Dans toute l’œuvre de Peter Gnass, tout semble n’être que question de point de vue. Si l’artiste donne à voir la relativité de la perception visuelle, il questionne aussi les croyances, les choix de la mémoire historique. C’est toujours la même quête, le même « éloge du doute » qui le poursuivent.
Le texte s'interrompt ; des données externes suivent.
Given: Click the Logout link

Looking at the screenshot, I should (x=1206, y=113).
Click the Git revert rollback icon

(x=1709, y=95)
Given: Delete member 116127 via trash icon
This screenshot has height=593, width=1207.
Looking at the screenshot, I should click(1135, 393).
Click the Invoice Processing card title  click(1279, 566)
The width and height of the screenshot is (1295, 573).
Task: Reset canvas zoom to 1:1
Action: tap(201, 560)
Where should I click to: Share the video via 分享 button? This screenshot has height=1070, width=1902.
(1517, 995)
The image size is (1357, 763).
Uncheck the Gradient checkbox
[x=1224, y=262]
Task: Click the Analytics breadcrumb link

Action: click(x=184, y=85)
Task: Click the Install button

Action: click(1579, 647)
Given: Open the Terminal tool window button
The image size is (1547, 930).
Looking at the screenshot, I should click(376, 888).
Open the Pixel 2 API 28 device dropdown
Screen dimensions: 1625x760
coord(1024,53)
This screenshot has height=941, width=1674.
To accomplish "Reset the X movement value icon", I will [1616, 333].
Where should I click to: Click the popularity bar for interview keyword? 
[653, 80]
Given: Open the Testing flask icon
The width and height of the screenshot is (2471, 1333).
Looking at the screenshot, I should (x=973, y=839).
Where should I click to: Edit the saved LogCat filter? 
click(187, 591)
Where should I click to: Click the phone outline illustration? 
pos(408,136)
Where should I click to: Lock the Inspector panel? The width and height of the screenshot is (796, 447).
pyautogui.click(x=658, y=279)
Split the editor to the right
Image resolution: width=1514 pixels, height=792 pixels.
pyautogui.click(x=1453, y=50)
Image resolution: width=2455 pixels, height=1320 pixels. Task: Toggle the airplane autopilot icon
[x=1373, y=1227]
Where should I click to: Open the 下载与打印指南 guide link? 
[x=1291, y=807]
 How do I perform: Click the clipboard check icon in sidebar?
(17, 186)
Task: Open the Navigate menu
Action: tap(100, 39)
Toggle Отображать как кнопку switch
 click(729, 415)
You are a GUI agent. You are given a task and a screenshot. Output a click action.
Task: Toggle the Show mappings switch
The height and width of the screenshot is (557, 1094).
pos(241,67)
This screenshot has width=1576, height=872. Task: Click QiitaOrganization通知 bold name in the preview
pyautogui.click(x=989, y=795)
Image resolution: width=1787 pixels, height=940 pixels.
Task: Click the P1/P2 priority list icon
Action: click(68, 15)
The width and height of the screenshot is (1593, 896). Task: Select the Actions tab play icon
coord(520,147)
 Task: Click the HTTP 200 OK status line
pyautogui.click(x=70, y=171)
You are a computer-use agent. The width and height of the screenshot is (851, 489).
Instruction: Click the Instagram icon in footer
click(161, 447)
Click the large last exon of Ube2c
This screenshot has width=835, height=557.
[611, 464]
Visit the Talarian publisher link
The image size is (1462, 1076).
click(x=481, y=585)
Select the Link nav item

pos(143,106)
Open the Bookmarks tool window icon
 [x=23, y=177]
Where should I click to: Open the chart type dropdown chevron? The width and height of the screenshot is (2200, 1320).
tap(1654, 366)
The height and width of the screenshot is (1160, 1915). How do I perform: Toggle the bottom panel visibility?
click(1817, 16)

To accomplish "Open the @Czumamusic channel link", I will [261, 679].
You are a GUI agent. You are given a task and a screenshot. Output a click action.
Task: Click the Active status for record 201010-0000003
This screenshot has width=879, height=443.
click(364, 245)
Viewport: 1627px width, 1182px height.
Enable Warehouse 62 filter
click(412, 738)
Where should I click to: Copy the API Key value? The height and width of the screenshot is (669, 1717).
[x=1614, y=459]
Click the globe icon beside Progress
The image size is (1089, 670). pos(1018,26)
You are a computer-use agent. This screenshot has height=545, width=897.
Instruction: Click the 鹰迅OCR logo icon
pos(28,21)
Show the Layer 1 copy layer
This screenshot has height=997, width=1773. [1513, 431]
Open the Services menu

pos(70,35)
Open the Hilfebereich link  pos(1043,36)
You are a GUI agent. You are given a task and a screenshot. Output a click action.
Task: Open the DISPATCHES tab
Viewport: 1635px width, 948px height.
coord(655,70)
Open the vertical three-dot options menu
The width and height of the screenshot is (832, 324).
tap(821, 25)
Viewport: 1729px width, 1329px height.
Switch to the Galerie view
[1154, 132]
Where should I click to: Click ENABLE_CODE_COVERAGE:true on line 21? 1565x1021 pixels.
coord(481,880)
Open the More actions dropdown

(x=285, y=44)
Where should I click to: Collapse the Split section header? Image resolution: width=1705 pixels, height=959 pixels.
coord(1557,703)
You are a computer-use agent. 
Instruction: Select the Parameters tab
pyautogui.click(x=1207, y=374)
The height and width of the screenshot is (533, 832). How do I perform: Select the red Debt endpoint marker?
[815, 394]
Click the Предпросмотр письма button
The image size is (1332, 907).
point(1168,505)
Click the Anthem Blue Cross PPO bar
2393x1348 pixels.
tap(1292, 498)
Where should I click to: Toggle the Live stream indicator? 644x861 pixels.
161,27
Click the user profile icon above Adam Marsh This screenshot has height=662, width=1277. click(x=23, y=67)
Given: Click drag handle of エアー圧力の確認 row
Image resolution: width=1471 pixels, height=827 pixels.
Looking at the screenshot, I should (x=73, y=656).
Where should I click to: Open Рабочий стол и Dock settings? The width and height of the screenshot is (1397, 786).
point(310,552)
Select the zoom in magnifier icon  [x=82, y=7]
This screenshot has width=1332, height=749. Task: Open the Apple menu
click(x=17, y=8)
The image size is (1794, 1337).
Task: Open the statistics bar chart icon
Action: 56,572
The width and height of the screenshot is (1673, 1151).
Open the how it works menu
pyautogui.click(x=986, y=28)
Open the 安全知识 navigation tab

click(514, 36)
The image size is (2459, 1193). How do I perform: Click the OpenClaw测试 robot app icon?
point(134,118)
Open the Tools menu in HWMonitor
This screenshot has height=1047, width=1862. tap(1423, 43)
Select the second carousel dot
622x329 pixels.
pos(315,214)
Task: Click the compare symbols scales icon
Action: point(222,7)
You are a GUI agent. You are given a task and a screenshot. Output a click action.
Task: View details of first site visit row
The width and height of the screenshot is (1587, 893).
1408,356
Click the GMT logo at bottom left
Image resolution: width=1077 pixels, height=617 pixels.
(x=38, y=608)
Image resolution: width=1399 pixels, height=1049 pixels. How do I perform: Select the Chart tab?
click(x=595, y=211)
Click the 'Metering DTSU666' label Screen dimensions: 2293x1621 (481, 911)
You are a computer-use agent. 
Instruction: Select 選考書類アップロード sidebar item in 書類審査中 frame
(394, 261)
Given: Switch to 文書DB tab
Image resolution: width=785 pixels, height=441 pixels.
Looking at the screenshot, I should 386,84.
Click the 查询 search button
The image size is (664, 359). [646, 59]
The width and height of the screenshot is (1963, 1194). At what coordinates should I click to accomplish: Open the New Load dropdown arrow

Ses facéties mêmes ne semblent constituer qu’une façon détournée pour interroger le réel.

 

Anguéliki GARIDIS

agaridis@hotmail.com

 

Liens :

 

Expositions, événements et bibliographie :

http://www.voxphoto.com/cv/gnass_p.html

 

http://www.galeriesas.com/spip.php?article773

 

 

 

                                             



[1] Pour une analyse plus précise et approfondie de l’œuvre, voir le texte de Louise Poissant sur les Topologs dans le Catalogue Couper / Coller (Louise Déry, Jocelyne Fortin, Eve-Lyne Beaudry, Patrice Loubier, Louise Poissant, Marcel Saint-Pierre, Peter Gnass. Couper/Coller, Montréal, Galerie de l’Université du Québec à Montréal; Rimouski, Musée régional de Rimouski, 2004)

[2] La recherche de Peter Gnass sur la progression, dans ses sculptures métalliques, pourrait s’apparenter à celle de Marcel Duchamp étudiant la progression du mouvement, dans son tableau Nu descendant l’escalier, par exemple.

[3] Peter Gnass

[4] Catalogue Peter Gnass. Réalité-Fiction / Reality - Fiction, texte de Louise Poissant, Montréal, Québec, 1983.

[5] Pierre Restany, catalogue accompagnant l’installation « Chantier interdit au public », Centre Culturel Canadien, Paris, 1980, Centre Culturel et d’Information Canadien, Bruxelles, 1981.

[6] Voir par exemple le vol d’une de ses œuvres, qu’il a lui-même orchestré, faisant intervenir la police et les médias dans ce canular qu’il n’a jamais dévoilé, si ce n’est lors de conversations privées.

[7] Texte écrit en 2003 par Peter Gnass, à l’occasion d’une demande de bourse, non publié, cité par Louise Déry dans son texte « Peter Gnass. Emporte-pièce », dans Peter Gnass. Couper/Coller, op. cit.